Applying Ito’s or Dynkin’s formula to \(\phi (X_{t},V _{t})\)—the latter being equivalent to the martingale property, at least, for the appropriately stopped process—it is possible to show the following result. Let \(\tau _{R}:=\inf (t \geq s:\; \vert X_{t}\vert \leq R)\), R > 0.

Corollary 1.

Under the assumptions (SA 1)–(SA 4) and (RA 1), there exist α > 0, R 0 > 0 and C > 0 such that for any R ≥ R 0 (and with \((X_{0},V _{0}) = (x,v)\) ),

$$\displaystyle{ \mathbf{E}_{x,v}\exp (\alpha \tau _{R}) \leq C(1 + \vert x{\vert }^{2}), }$$
(13)

and also

$$\displaystyle{ \mathbf{E}_{x,v}\vert X_{t}{\vert }^{2}1(t <\tau _{ R}) \leq C\vert x{\vert }^{2}. }$$
(14)

This statement admits some modifications: as an example, “for any α > 0 there exist R 0, C > 0 such that for any R ≥ R 0 the inequality (13) holds”. The inequality (14) may be also stated without the indicator in the left-hand side (and with a right-hand side as in (13)), but the proof of this version is less elementary and is not necessary for the proof of the Theorem 4 in the next section.

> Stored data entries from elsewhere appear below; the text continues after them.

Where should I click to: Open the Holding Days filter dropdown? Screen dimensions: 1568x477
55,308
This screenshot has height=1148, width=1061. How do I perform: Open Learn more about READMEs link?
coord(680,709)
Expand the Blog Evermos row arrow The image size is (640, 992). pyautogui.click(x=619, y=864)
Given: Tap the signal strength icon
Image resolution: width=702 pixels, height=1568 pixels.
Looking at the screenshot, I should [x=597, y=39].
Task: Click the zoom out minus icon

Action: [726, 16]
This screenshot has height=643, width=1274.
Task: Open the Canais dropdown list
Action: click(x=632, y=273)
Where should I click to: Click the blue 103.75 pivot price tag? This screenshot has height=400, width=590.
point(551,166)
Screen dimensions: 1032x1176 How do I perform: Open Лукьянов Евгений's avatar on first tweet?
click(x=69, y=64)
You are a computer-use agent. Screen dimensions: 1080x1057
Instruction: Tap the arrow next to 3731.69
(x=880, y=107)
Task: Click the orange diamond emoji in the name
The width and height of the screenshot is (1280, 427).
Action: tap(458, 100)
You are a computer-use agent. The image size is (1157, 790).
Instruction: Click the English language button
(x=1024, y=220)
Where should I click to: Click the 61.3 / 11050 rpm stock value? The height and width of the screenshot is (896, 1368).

We provide a brief sketch of the proof of the Corollary 1 for the reader’s convenience. Dynkin’s formula or, equivalently, the integral form of Ito’s formula applied to the process \(\exp (\alpha t)\phi (X_{t})\) by virtue of (12) implies that

$$\displaystyle\begin{array}{rcl} & & \mathbf{E}_{x,v}\exp (\alpha (t \wedge \tau _{R}))\phi (X_{t\wedge \tau _{R}}) -\phi (x) \\ & & \quad + \mathbf{E}_{x,v}\int _{0}^{t\wedge \tau _{R} }\exp (\alpha s)(c_{1}^{{\prime}}\phi - c_{ 2}^{{\prime}}-\alpha )(X_{ s})\,ds \leq 0.{}\end{array}$$
(15)

If necessary, this procedure may be accomplished by an appropriate localization. Now, let us choose R so that

$$\displaystyle{\inf _{\vert x\vert \geq R}(c_{1}^{{\prime}}\phi - c_{ 2}^{{\prime}})(x) \geq 1.}$$

Then (13) follows by Fatou’s lemma as t → , at least, if α ≤ 1.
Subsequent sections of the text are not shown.